Ike Garrison staggered from his bunk to the small sink on the opposite wall of his cabin, awoken from a fitful sleep by an abrupt jerk of the ship. He grasped the sink to steady himself and felt the unmistakable tremor of a bass guitar through the hull. Was that a sound check?
Ike had not seen another human being in over a month, since leaving Jelier Point at the edge of civilized space. He was one of the few civilians, and the only journalist, who’d ever gone so far from Earth. So far, it had been incredibly dull. The first scheduled show wasn’t for another four days. Ike’s editor had tasked him with producing an article a week during this tour, but so far there had been nothing to write about. The members of the band weren’t talkative when sober, and weren’t coherent during their various states of not-soberness.
The ship lurched again. Something in the distance rattled; Ike suspected the airlock, which had been looking shaky since he came aboard. Outside his cabin viewport, powerful spotlights illuminated the colorful clouds of the Tarantula Nebula. They were playing, and he knew this wasn’t a scheduled stop. An impromptu show and they didn’t wake him. Assholes. Who were they even playing for? Who lived in the Tarantula Nebula?
Ike scooped up his blank computer pad and headed for the observation deck. The melodramatically titled Summoner was at least fifty years old, made before they thought safety belts and anti-proton brakes were a good idea. The captain’s chair was special because it was a bucket seat. The engines shook and rattled and the artificial gravity had a tendency to glitch. Ike would say the food smelled funny, but his nose had already adjusted to the general funk of everything around him, so he didn’t notice.
He heard the familiar opening chords of the performance long before he reached the observation deck. As obsolete and decrepit as the ship was, the sound system was state of the art, turning the entire cruiser into the biggest amp in the galaxy. Ike pounded on the observation deck door a moment before it finally responded and opened with a groan that implied it had been sitting at the bottom of the Atlantic for the past century.
The observation deck was a madhouse. A thousand screaming fans crammed into a space built to hold perhaps three hundred, they jostled shoulder to shoulder, heads tilted back, eyes cast upward in wonder. Most of the audience was Sanduleak, a species whose own planet had been destroyed by a nova almost two hundred thousand years ago. They were extremely thin by human standards, whole generations living aboard space-bourn cities without ever seeing a planet. One of their drifting communities must have floated across Summoner’s path in the last few hours.
Ike squeezed through and found a spot where he could observe and write. Beyond the transparent hull above the crowd, Virtuoso Of The Serious Combat (Ike was assured something was lost in the translation; he would argue that many things were lost in the translation when it came to Virtuoso Of The Serious Combat) rocked their fucking socks off. The band floated on a glowing platform, rooted in place with gravity boots. Their instruments flashed. An elaborate laser show, shimmering in the gravity beams that tethered the platform to the ship, lit up the darkness around them. The Iron Acrobat sent one of his drumsticks spinning into the void but replaced it without missing a beat. The errant drumstick bounced off the observation deck hull, eliciting a roar from the crowd.
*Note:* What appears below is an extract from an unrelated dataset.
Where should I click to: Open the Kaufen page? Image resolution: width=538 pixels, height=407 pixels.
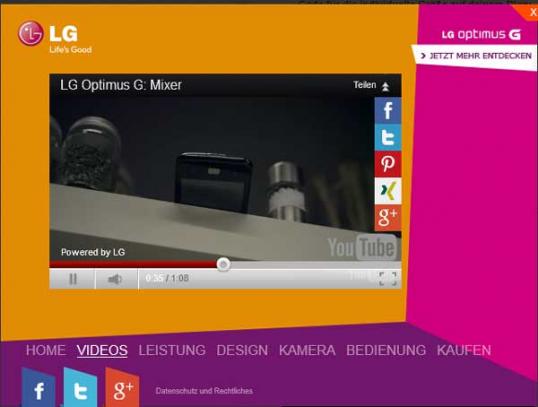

The rest of the band was equally demonstrative. Lead singer Eighth Unspeakable Warden screamed into the mic as each of his four arms flailed, occasionally gesturing to one of his bandmates for a solo. The Secret Earl That Grasps fell to her knees and shredded on a fifteen-string guitar. Brilliance of the Canyon serenely plunked away on the bass. Brilliance of the Canyon’s vat brother, Billy, grinned from ear to nasal cavity as he pounded the keys of his keyboard.
The Secret Earl that Grasps’s solo abruptly ended and the band fell into a dramatic pause. Eighth Unspeakable Warden flipped off the Tarantula Nebula, and from the back of the platform a bright burst of energy spat toward the nearby clouds. A hush fell over the crowd.
The nebula ignited in horrific fiery glory. As the hydrogen and plasma of the nearby clouds exploded into brilliant shades that Ike wasn’t sure his human eyes were supposed to register, the band resumed their song.
The crowd stared in stunned silence at the burning nebula for a few seconds. Then they went insane with delight.
Ike felt the ship shift beneath him as the Summoner began its retreat from this doomed sector of space. He smiled and bent to his notepad. He had his story. Humanity had attained the stars, conquered inhospitable environments, settled worlds, and retrieved probes from black holes. But of all their accomplishments, rock had gone the farthest.
Alexander Burns lives in Fort Worth, TX. He writes because he doesn’t have a basement in which to build robots or time machines. His work has appeared at Every Day Fiction, A Thousand Faces, 10Flash, The Future Fire, and Big Pulp.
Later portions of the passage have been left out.